Ma ecco che nella nuova sfida che ha davanti e che si annuncia come le altre – una vittoria in partenza, coronata a sera dalla conferma della promozione – qualcosa comincia ad andare storto.
Il primo agricoltore che incontra, smaschera il suo travestimento e apprezza invece gli scarponi.
Un segnale di poco conto, ma all’assemblea comunale il vecchio professore di scienze del liceo smaschera sia i pericoli dell’opera di trivellazione tramite “fracking”, sia la menzogna di Steve sul valore del giacimento. Ora la fiducia è scossa: quella della comunità rurale che si prende tre settimane per decidere, e quella della Compagnia che, all’insaputa dei suoi agenti, invia un falso ambientalista per combattere la sfiducia con una sfiducia maggiore.
Steve cerca ancora di puntellare il suo sistema accalappia-fiducia con l’allestimento di una festa campestre, ma il tempo atmosferico gliela smonta. Gli manca ancora di scoprire la manipolazione operata dalla Compagnia alle sue spalle e ai danni della comunità, e la misura sarà colma.
Ora Steve Butler (nomen est omen) non può più mentire a se stesso, deve scegliere: il suo cuore o il denaro. Nessun servitore può servire due padroni… Non potete servire a Dio e a mammona.
Nella foto usata in modo falsificatorio dalla Compagnia, riconosce una cosa del suo passato, il fienile della fattoria. Questo ha il legno marcito e la vernice scrostata, quello di suo nonno era immacolato perché ogni due anni loro due lo ridipingevano. Allora non riusciva a darsi una ragione di questo sforzo (io pensavo che fosse pazzo, orgoglioso e testardo), ora comprende che il nonno voleva solo insegnargli ad avere cura di qualcosa.
E Steve, di fronte alla comunità riunita per decidere, ammette di non avere risposte certe e fa la sua scelta: Il punto è dove siamo ora, dove stiamo andando; forse ci giochiamo più di quanto crediamo: tutto quello che abbiamo ora è sul tavolo, e noi non siamo abituati a perdere. Ma questo è ancora il nostro fienile.
Prendersi cura e custodire la dignità è l’impegno del vecchio Frank, già ingegnere minerario e ora prof per passione. Prendersi cura è quello che insegna Alice ai suoi scolari, ora che è tornata a vivere in campagna dalla città per non alienare la proprietà che è della sua famiglia da generazioni (non volevo essere io quella che si arrende).
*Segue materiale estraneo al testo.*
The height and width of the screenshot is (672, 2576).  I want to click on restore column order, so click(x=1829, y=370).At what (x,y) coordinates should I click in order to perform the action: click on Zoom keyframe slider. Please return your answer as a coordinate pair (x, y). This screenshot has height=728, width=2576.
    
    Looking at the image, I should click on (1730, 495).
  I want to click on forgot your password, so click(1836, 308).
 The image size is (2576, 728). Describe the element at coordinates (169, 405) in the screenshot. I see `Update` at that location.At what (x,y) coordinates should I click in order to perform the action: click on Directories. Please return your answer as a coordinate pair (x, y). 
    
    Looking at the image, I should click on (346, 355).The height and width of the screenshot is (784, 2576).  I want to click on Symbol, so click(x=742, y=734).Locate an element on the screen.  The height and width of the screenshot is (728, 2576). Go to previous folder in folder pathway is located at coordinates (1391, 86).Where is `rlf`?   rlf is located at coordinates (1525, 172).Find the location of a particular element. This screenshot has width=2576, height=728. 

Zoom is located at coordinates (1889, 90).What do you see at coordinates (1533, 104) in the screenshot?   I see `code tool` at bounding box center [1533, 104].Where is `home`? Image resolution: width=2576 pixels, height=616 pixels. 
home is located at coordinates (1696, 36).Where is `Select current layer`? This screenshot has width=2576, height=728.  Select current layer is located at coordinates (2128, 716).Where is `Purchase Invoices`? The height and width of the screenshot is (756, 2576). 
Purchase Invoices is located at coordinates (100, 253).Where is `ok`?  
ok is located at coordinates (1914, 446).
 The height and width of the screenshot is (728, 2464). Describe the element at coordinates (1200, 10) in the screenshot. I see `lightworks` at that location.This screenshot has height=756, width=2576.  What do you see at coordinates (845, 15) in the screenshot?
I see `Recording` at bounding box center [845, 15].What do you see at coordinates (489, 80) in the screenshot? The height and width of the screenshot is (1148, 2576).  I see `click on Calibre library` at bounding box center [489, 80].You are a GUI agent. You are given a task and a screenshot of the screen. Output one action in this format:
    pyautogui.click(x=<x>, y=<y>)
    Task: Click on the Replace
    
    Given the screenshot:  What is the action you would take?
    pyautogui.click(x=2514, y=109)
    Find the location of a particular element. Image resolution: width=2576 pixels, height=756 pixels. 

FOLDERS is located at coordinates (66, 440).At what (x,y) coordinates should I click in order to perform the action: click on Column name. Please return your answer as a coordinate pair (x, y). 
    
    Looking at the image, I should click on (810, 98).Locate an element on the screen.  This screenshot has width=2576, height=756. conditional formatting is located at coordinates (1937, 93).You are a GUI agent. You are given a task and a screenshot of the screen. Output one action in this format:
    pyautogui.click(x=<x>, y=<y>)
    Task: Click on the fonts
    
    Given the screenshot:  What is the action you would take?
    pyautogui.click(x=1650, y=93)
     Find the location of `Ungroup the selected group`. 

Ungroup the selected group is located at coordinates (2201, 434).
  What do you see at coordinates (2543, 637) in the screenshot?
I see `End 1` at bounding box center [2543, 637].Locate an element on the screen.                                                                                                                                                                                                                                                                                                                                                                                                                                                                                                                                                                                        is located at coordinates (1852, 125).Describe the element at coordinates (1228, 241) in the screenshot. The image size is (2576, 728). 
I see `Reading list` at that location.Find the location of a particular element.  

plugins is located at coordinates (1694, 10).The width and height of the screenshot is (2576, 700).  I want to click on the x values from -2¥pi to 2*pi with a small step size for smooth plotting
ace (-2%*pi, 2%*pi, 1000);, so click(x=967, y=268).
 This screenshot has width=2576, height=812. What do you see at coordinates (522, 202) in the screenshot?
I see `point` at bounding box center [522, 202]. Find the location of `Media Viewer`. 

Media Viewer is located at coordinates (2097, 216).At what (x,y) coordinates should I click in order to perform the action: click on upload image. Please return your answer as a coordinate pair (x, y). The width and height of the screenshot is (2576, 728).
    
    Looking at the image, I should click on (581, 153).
E il cuore di Steve va verso questa donna.
Le note di Ash and clay (cenere e argilla) dei Milk Carton Kids raccolgono e siglano il senso di questo percorso di riunificazione interiore, che centra il punto socio-economico-culturale in cui ci troviamo a livello globale. Qui è una bambina che vende limonata ‘buonissima’ a 25 cent, fuori dalla palestra, a fare da specchio a Steve mentre compie la sua scelta; a livello mondiale è una ragazzina con le trecce che si è fatta carico del problema che adulti e potenti non vogliono guardare in faccia.